Is $ \mathbb{Z}^+ [ x ] \backslash \{ 0 \} $ a unique factorization monoid with respect to the usual product?

Question

Let $ \mathcal{M} $ be the algebraic structure that consists of $ \mathbb{Z}^+ [ x ] \backslash \{ 0 \} $ equipped with the usual product.
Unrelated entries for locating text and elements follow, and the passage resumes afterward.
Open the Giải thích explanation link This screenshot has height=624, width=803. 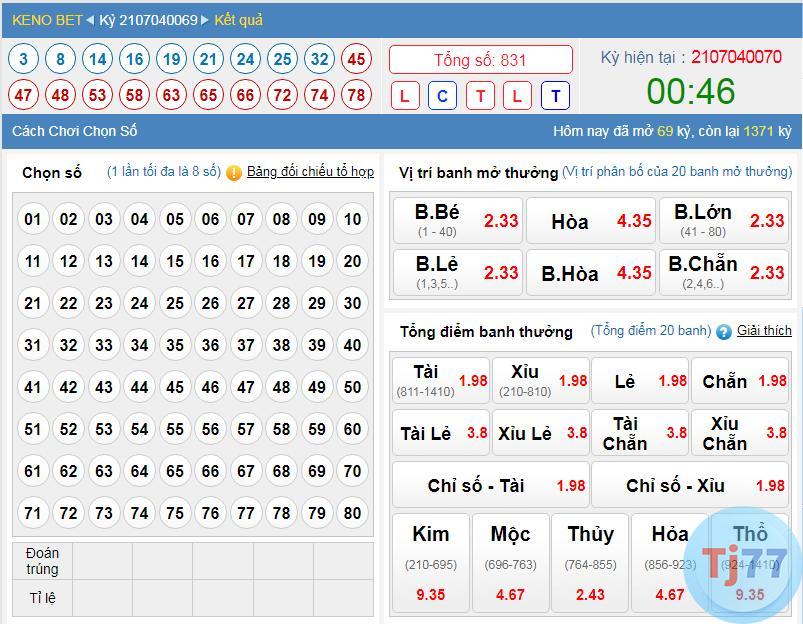(x=764, y=331)
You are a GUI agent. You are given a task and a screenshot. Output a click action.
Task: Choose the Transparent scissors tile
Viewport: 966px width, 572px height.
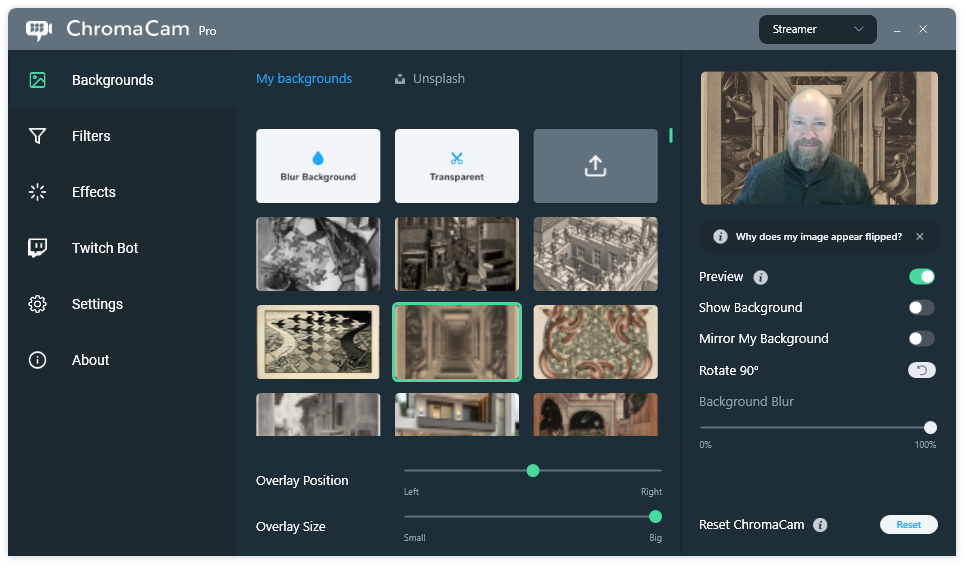(456, 166)
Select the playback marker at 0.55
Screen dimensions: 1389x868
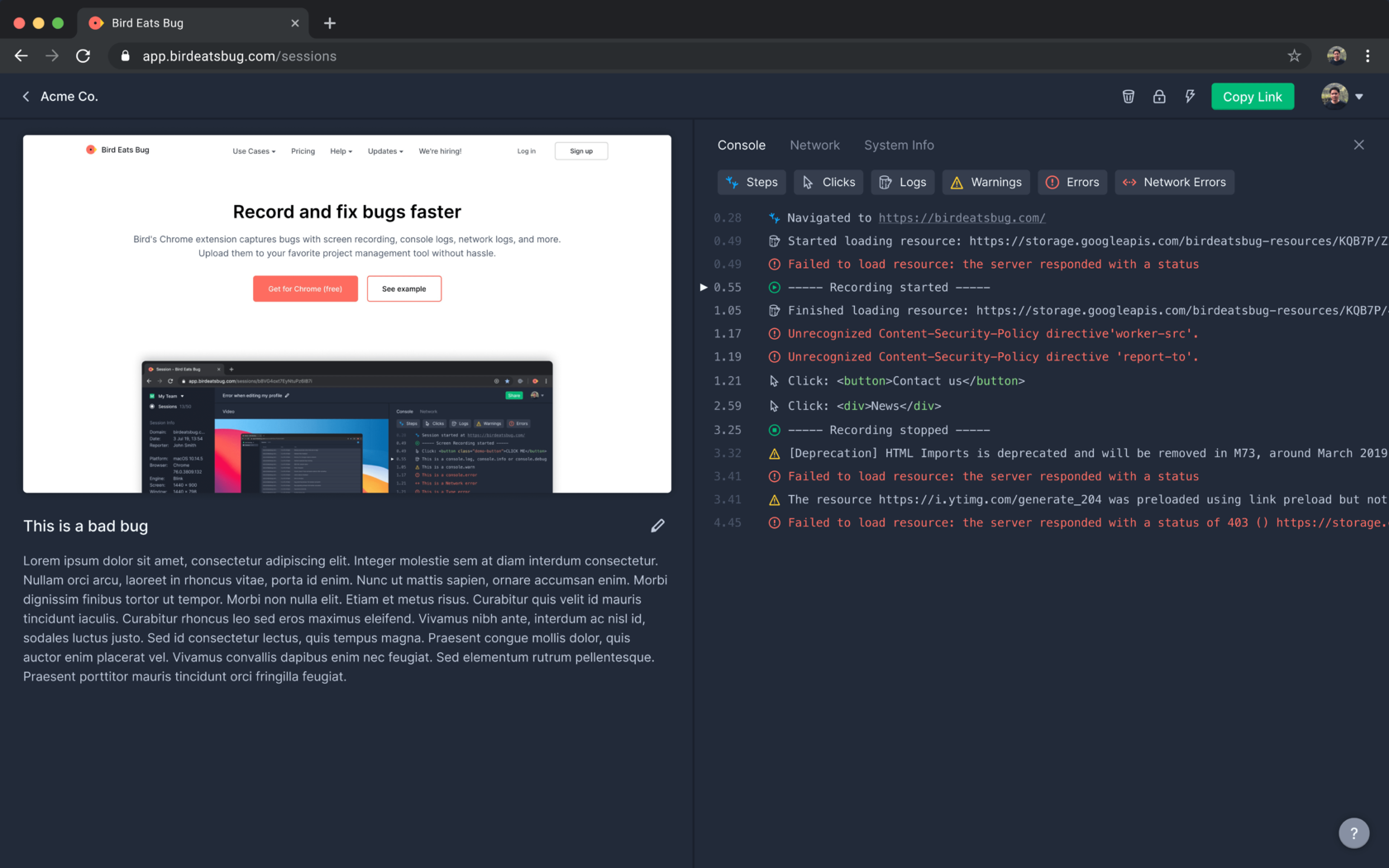click(x=704, y=287)
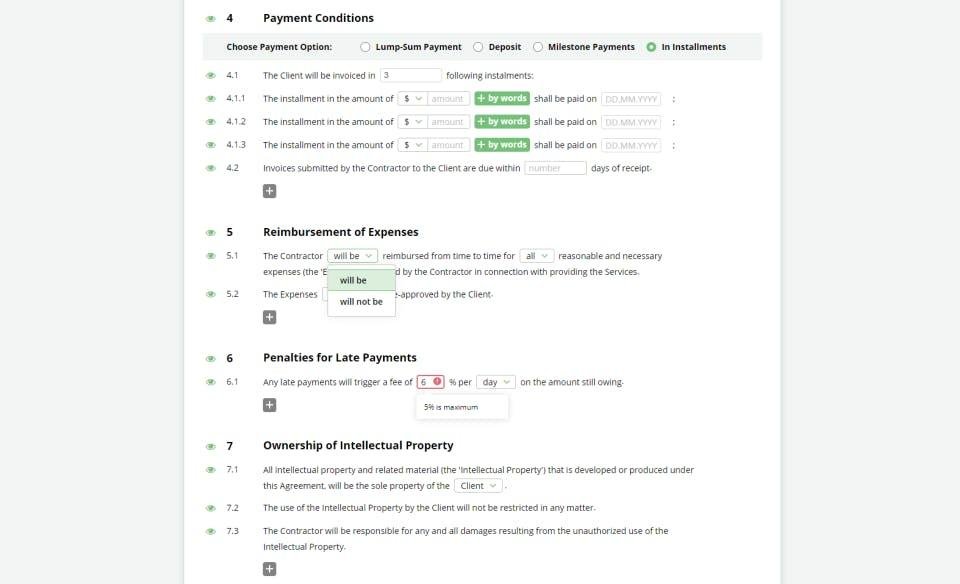
Task: Open the 'day' period dropdown
Action: [x=496, y=382]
Let $ M = \mathbb{Z}^+ [ x ] \backslash \{ 0 \} $.

We have that:

1. $ \mathcal{M} $ is a commutative cancellative monoid;
2. for every nonempty $ S \subseteq M $, $ S $ has a minimal element with respect to the divisibility relation on $ \mathcal{M} $ (i.e., there exists $ s \in S $ such that, for every $ t \in S \backslash \{ s \} $, $ t $ does not divide $ s $ on $ \mathcal{M} $); and
3. every pair of elements of $ M $ has a greatest common divisor on $ \mathcal{M} $.
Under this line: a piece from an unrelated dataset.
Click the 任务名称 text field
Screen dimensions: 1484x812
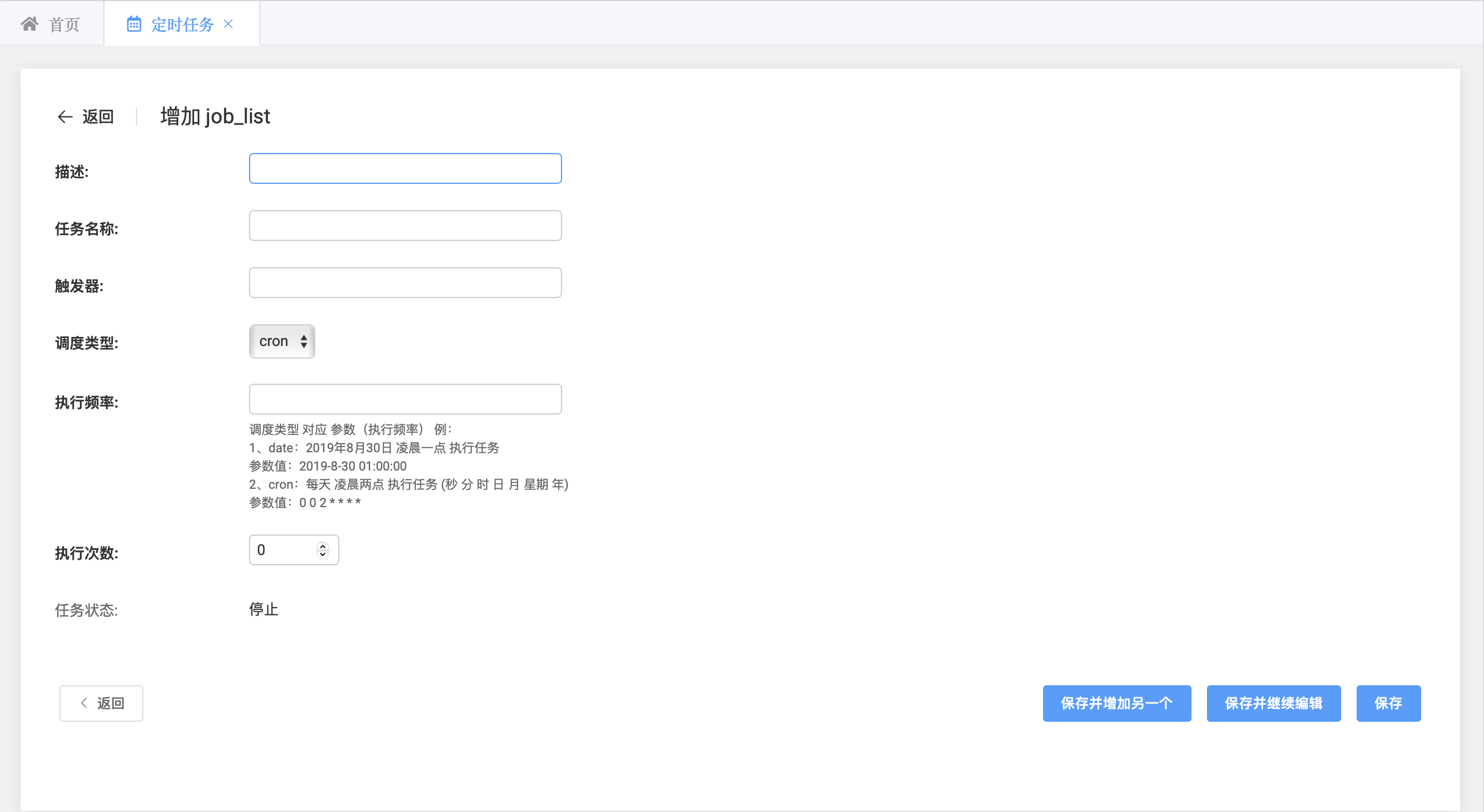click(x=405, y=226)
Therefore, $ \mathcal{M} $ is a unique factorization monoid.

However, $ ( 1 + x + x^2 ) ( 1 + x^3 ) = ( 1 + x^2 + x^4 ) ( 1 + x ) $; and $ 1 + x + x^2 $, $ 1 + x^3 $, $ 1 + x^2 + x^4 $, and $ 1 + x $ are prime on $ \mathcal{M} $.

Where is the mistake?

Answer 1

Let $ a ( x ) = 1 + x $, $ b ( x ) = 1 + x^3 $ and $ c ( x ) = 1 + x + x^2 $.

There does not exist a greatest common divisor of $ a ( x ) b ( x ) $ and $ c ( x ) b ( x ) $ on $ \mathcal{M} $.

The polynomials $ a ( x ) $ and $ b ( x ) $ are common divisors of $ a ( x ) b ( x ) $ and $ c ( x ) b ( x ) $ on $ \mathcal{M} $, but they do not divide each other on $ \mathcal{M} $ (note that $ a ( x ) ( x^2 - x + 1 ) = b ( x ) $, but $ x^2 - x + 1 $ does not belong to $ M $).